In this study, we conducted a forward genome-wide CRISPR/Cas9 screening with repeated exposure to the alkylating agent temozolomide (TMZ) to investigate the mechanisms underlying tumor cell survival under genotoxic stress.
Our findings revealed that canonical DNA repair pathways, including the Ataxia-telangiectasia mutated (ATM)/Fanconi and mismatch repair, determine cell fate under genotoxic stress. Notably, we identified the critical role of PKMYT1, in ensuring cell survival. Depletion of PKMYT1 led to overwhelming TMZ-induced cytotoxicity in cancer cells. Isobologram analysis demonstrated potent drug synergy between alkylating agents and a Myt1 kinase inhibitor, RP-6306. Mechanistically, inhibiting Myt1 forced G2/M-arrested cells into an unscheduled transition to the mitotic phase without complete resolution of DNA damage. This forced entry into mitosis, along with persistent DNA damage, resulted in severe mitotic abnormalities. Ultimately, these aberrations led to mitotic exit with substantial apoptosis. Preclinical animal studies demonstrated that the combination regimen involving TMZ and RP-6306 prolonged the overall survival of glioma-bearing mice.

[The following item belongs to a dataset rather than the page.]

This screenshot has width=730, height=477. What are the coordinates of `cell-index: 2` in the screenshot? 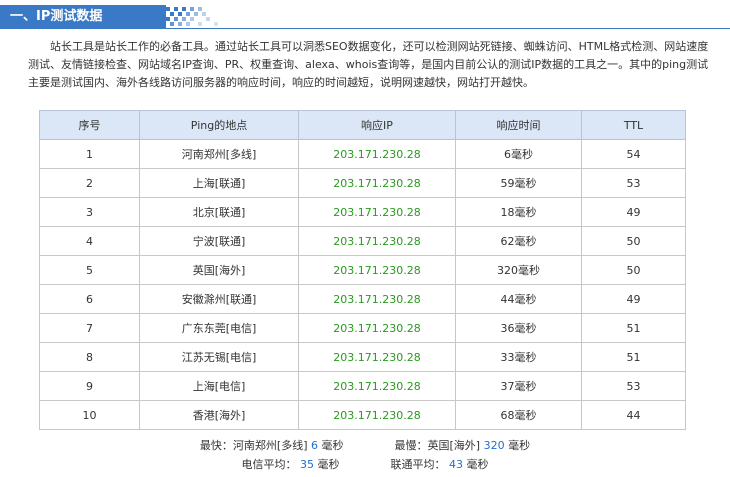 It's located at (90, 183).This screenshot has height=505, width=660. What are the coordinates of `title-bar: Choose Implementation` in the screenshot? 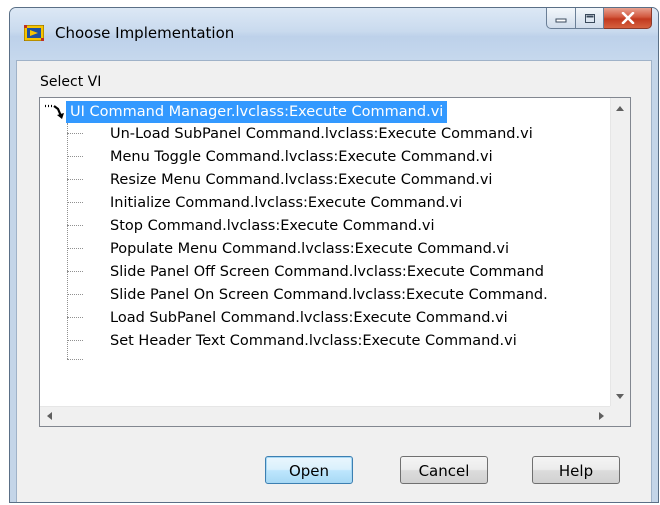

Collectively, our findings highlight the potential of targeting cell cycle timing through Myt1 inhibition as an effective strategy to enhance the efficacy of current standard cancer therapies, potentially leading to improved disease outcomes.
细胞周期受到检查点的严格调控,这些检查点在控制细胞周期的进程和时间方面起着至关重要的作用。癌细胞利用 G2/M 检查点作为对细胞毒性抗癌治疗的抵抗机制,允许在细胞分裂前进行 DNA 修复。操纵细胞周期时间已成为增强基于 DNA 损伤的治疗效果的潜在策略。
在这项研究中,我们进行了正向全基因组 CRISPR/Cas9 筛选,对烷基化剂替莫唑胺(TMZ)进行重复暴露,以研究在遗传毒性应激下肿瘤细胞存活的机制。
我们的研究结果表明,包括共济失调毛细血管扩张突变(ATM)/范可尼和错配修复在内的经典 DNA 修复途径决定了遗传毒性应激下的细胞命运。值得注意的是,我们确定了 PKMYT1 在确保细胞存活方面的关键作用。PKMYT1 的耗竭导致癌症细胞在 TMZ 诱导的细胞毒性作用下不堪重负。等剂量图分析表明,烷化剂和 Myt1 激酶抑制剂 RP-6306 之间存在强大的药物协同作用。在机制上,抑制 Myt1 迫使 G2/M 期阻滞的细胞在不完全解决 DNA 损伤的情况下进入无计划的有丝分裂阶段。这种强制性进入有丝分裂,加上持续的 DNA 损伤,导致严重的有丝分裂异常。最终,这些异常导致有丝分裂退出并伴有大量细胞凋亡。临床前动物研究表明,TMZ 和 RP-6306 的联合方案延长了荷瘤小鼠的总生存期。
总之,我们的研究结果强调了通过抑制 Myt1 来靶向细胞周期时间的潜力,作为增强当前标准癌症治疗效果的有效策略,可能会改善疾病结果。